DATASET RECORDS »
::::::::::
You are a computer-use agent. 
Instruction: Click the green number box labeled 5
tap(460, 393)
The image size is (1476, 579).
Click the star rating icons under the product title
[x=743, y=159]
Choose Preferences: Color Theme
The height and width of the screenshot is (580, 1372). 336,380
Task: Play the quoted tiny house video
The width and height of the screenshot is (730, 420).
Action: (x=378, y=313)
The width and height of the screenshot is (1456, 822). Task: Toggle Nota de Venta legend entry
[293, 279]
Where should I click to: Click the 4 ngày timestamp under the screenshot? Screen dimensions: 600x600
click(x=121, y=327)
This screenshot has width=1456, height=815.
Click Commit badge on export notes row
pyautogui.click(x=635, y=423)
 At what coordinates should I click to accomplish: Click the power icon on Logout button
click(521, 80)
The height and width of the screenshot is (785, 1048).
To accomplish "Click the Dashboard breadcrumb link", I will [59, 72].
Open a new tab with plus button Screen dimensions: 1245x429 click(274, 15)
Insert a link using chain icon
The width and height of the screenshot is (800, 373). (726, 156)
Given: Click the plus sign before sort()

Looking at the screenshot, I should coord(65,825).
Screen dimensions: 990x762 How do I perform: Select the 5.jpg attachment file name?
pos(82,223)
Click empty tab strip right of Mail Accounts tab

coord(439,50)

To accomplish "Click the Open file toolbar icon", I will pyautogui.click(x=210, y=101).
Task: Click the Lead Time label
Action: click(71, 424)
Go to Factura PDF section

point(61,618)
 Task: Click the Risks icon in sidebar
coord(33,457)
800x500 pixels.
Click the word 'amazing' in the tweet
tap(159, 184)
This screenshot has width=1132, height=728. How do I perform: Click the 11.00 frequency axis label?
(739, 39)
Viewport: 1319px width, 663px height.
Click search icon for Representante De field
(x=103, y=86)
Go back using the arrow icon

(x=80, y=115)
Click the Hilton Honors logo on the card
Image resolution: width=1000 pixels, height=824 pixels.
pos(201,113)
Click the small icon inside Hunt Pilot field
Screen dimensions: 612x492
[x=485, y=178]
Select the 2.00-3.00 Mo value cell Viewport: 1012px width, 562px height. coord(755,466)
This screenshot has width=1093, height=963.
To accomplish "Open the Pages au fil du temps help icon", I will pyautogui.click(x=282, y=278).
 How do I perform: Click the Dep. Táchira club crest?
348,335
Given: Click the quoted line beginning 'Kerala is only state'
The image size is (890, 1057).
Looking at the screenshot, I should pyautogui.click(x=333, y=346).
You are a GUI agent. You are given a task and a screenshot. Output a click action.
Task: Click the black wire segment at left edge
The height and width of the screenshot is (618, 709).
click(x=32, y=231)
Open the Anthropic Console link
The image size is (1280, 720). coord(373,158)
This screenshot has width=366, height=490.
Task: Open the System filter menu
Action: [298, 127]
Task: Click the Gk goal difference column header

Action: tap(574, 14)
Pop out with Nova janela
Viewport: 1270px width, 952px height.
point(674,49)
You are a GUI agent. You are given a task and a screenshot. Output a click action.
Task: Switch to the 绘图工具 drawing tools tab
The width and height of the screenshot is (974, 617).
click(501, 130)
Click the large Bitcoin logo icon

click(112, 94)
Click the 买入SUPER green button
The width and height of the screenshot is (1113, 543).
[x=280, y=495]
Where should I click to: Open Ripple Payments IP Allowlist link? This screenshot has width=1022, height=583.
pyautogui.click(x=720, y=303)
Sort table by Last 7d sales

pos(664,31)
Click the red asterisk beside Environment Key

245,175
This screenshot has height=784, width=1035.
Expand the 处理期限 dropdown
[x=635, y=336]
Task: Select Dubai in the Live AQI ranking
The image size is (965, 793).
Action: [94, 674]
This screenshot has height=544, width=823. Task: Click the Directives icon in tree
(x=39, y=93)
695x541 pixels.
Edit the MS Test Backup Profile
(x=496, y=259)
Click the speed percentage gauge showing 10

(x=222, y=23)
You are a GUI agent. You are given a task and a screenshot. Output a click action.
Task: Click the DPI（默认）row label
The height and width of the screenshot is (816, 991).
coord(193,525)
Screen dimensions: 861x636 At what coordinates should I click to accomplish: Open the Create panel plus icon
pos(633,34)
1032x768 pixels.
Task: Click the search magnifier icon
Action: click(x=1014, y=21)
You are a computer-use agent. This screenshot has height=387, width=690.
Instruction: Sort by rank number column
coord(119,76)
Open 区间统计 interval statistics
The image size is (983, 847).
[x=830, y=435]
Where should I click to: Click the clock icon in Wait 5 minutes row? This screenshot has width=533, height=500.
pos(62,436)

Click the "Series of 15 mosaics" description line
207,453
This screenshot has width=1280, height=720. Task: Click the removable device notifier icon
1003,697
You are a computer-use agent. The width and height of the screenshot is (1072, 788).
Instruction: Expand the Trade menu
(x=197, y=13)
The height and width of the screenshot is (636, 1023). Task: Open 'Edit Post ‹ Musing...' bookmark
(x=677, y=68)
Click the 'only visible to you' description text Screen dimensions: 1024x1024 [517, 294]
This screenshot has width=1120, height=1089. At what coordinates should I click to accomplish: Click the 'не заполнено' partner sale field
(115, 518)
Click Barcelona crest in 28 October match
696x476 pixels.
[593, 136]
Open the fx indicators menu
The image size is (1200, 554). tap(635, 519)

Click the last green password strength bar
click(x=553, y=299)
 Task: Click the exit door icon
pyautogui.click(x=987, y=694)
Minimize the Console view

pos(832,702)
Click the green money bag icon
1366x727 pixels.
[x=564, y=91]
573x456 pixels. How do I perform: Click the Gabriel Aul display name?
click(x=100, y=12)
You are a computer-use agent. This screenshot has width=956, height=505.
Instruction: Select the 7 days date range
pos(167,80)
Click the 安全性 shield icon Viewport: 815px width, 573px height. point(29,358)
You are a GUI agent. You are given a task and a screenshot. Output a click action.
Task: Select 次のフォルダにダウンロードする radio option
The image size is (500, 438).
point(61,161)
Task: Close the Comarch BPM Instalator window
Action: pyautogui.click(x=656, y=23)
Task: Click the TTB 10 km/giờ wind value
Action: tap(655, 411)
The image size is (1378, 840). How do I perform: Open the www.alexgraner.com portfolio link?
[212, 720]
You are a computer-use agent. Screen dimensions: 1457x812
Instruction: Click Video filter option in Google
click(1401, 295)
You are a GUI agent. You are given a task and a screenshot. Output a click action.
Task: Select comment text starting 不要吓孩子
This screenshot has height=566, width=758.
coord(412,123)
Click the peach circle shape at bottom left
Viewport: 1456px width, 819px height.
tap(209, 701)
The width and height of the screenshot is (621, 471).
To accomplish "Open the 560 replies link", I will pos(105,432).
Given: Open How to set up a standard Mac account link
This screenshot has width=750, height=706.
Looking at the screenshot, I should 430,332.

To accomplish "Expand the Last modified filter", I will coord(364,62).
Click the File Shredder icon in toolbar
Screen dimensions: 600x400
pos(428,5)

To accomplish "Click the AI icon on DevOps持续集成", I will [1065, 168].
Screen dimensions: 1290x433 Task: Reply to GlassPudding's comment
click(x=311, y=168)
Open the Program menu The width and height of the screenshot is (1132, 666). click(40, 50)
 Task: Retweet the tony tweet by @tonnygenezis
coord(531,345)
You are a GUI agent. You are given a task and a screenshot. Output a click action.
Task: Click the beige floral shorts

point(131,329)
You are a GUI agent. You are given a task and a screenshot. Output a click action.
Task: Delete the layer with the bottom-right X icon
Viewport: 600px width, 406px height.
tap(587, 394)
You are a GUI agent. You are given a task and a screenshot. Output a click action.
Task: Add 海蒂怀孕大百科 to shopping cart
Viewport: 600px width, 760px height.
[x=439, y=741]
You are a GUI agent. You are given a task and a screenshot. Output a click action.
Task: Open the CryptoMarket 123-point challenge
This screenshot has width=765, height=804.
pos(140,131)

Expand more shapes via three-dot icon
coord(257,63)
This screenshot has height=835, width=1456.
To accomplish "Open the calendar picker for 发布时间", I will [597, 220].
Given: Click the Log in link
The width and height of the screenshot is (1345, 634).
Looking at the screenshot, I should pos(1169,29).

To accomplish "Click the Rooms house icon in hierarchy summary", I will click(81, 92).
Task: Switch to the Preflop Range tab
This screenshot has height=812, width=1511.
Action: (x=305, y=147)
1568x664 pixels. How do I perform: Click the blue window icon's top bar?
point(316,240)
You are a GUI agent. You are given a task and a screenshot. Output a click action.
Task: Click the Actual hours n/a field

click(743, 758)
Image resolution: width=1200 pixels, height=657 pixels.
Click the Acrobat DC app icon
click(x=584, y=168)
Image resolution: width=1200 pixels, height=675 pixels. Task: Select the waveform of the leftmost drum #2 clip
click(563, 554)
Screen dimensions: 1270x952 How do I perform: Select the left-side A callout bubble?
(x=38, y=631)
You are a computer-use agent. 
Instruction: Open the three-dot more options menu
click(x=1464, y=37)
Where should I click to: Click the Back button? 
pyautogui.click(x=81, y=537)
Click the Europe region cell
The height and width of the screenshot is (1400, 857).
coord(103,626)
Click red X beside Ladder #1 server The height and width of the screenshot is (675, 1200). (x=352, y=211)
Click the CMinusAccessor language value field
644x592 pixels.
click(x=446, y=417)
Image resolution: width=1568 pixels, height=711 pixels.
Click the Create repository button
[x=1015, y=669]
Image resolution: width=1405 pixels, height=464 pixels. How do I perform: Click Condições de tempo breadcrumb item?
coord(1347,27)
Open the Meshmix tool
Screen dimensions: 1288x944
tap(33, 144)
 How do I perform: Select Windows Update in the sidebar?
::::::::::
WHAT IS BEING ASKED » If a line in the entries above contains "Switch", include it in the count, then report only the total.

RESULT » 2